A group of broadcasters that want to sell their spectrum in the auctions is warning that if the FCC limits the bidding in any way, the broadcast auctions will fail.
William J. Bayer, assistant attorney general for antitrust issues, said the FCC must ensure that the allocation of spectrum at auction does not enable carriers with high market shares to foreclose smaller carriers from improving their customers’ coverage.
The Department of Justice has warned the FCC to place a cap on the amount of additional spectrum that AT&T and Verizon might acquire in the upcoming broadcast spectrum auction. The agency says the two telcos control too much already.
“(The FCC) must ensure that the allocation of spectrum at auction does not enable carriers with high market shares to foreclose smaller carriers from improving their customers’ coverage,” the DOJ’s antitrust division told the FCC in a filing. “Today, the two leading carriers have the vast majority of low-frequency spectrum, whereas the two other nationwide carriers have virtually none.

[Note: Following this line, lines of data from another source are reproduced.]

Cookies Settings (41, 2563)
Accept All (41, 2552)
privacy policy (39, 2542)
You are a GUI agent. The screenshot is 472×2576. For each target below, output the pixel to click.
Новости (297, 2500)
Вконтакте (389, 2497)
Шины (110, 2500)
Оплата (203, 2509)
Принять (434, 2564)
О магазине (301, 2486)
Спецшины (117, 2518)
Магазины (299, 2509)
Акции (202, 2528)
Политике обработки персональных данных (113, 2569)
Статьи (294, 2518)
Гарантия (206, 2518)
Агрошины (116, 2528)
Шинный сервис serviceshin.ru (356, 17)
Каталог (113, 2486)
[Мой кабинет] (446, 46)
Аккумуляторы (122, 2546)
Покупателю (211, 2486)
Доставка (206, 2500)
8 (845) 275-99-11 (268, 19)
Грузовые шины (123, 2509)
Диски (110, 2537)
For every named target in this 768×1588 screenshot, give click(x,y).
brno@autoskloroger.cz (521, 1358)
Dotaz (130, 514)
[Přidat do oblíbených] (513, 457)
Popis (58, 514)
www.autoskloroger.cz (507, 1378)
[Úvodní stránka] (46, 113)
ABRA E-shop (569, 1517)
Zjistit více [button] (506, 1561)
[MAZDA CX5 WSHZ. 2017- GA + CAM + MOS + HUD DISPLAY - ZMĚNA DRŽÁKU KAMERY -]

“This results in the two smaller nationwide carriers having a somewhat diminished ability to compete, particularly in rural areas where the cost to build out coverage is higher with high-frequency spectrum,” said the DOJ document, signed by William J. Bayer, assistant attorney general for antitrust issues.
As the FCC prepares for the auction in the 600 MHz band, the Justice Department is clearly worried AT&T and Verizon would dominate the bidding. This could cause smaller competitors to avoid the bidding process.
The DOJ warning contradicts another warning by Preston Padden, head of the Expanding Opportunities for Broadcasters Coalition, a group of broadcasters that want to sell their spectrum in the auctions. Padden said the group wants no restrictions on Verizon or AT&T in the bidding. He warned earlier this if the FCC limits those companies in bidding, the broadcast auctions will fail.
The Justice Department noted that competition has been a major force in driving innovation in communications. “Rivalry among competitors provides strong pressures to maintain existing demand and to win over new customers in a number of ways, such as seeking out means for lowering costs or for developing new or better products and services, through new technology, new business methods or other sources of efficiency,” the filing said.
The department said its principal concern is that acquisition of spectrum, whether at auction or through subsequent transactions, should not be used to create or enhance market power. Already, it said, mobile markets in the nation are concentrated.
"In a highly concentrated industry with large margins between the price and incremental cost of existing wireless broadband services, the value of keeping spectrum out of competitors’ hands could be very high,” it wrote.
Public Knowledge, a consumer advocacy group, praised the Justice Department’s position. “It is gratifying to see the DOJ take such a strong stand in favor of competition and against the wireless status quo,” said John Bergmayer, senior staff attorney at Public Knowledge.